• _Stored data_:
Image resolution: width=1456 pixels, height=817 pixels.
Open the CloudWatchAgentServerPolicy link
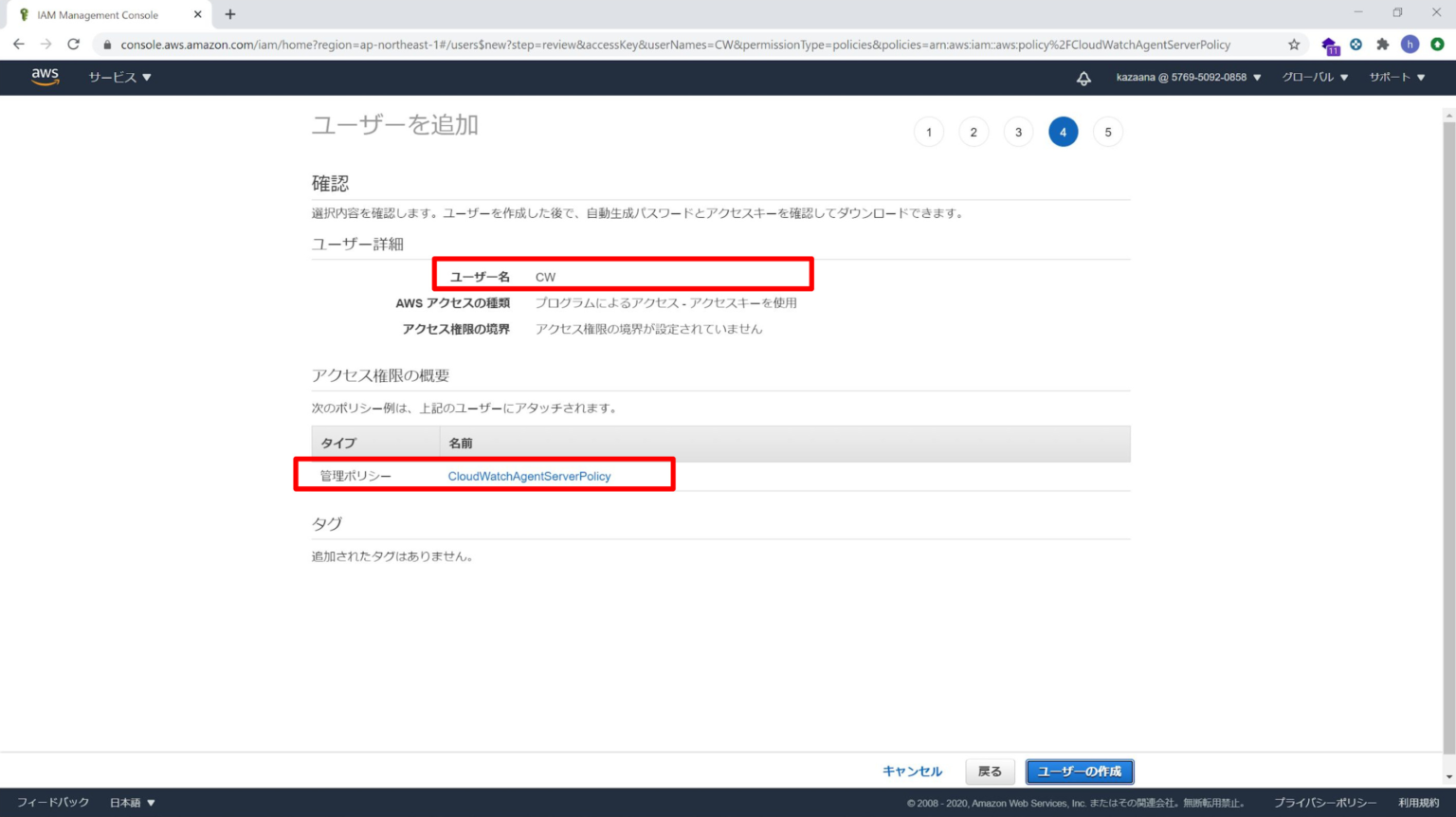529,476
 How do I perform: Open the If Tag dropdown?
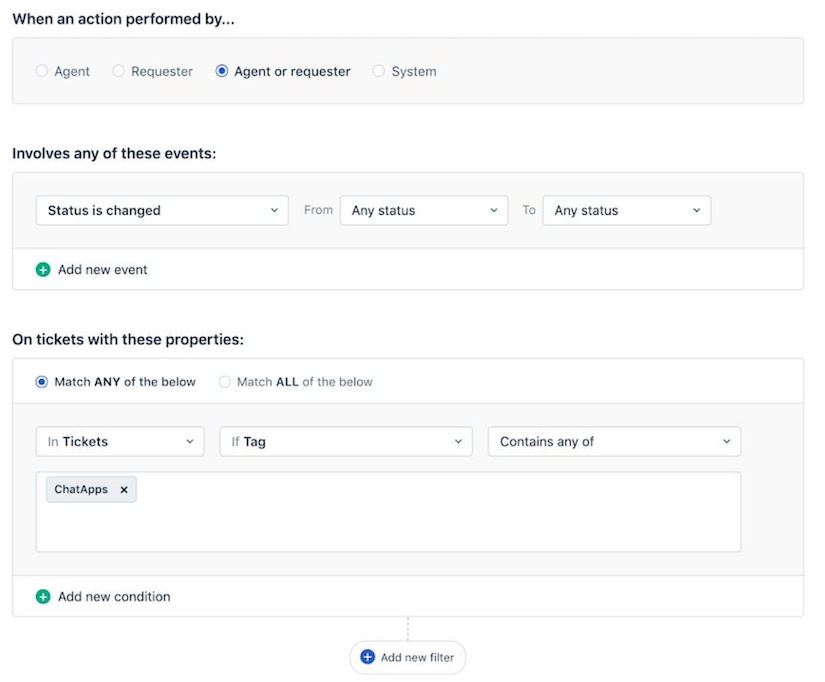pos(346,442)
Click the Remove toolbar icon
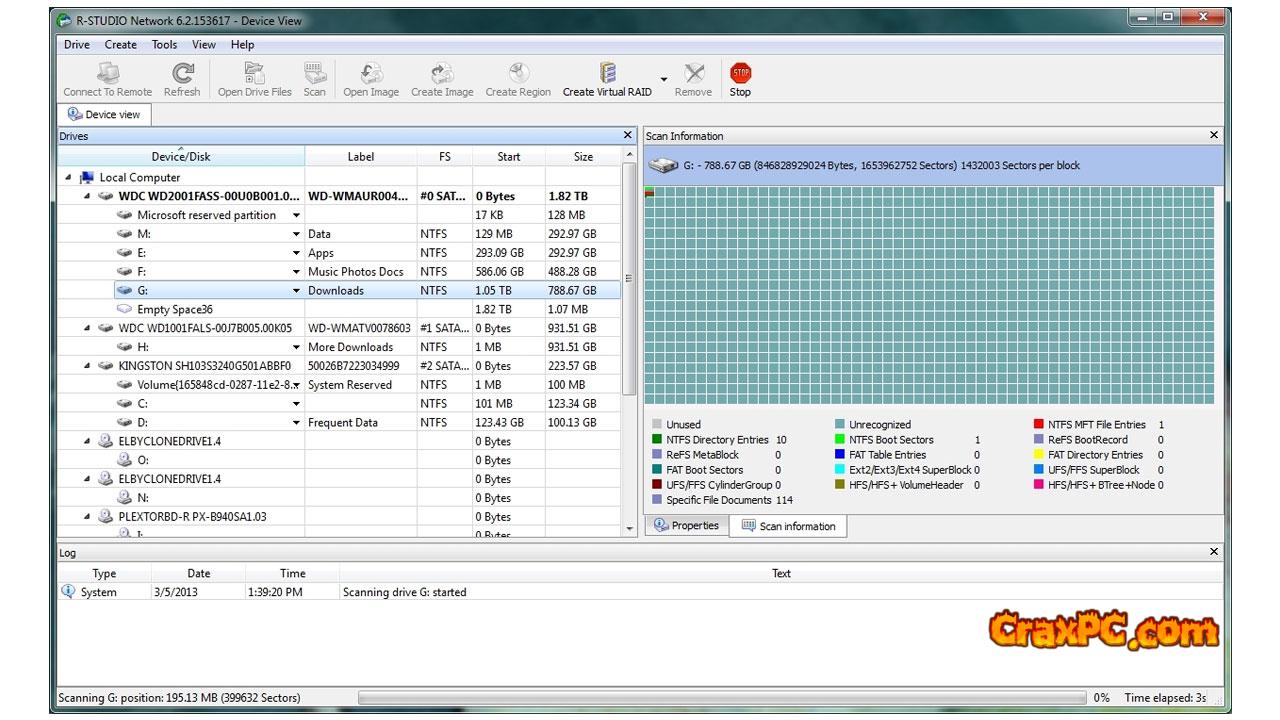Viewport: 1280px width, 720px height. click(693, 73)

• _GOAL OF THE EXERCISE_:
The answer consists solely of the lines from the one holding "Open the CloudWatchAgentServerPolicy link" through the last line of the entries above, set down verbatim, without any pictures.

• _ANSWER TO THIS PROBLEM_:
Open the CloudWatchAgentServerPolicy link
529,476
 How do I perform: Open the If Tag dropdown?
pos(346,442)
Click the Remove toolbar icon
Viewport: 1280px width, 720px height. click(693, 73)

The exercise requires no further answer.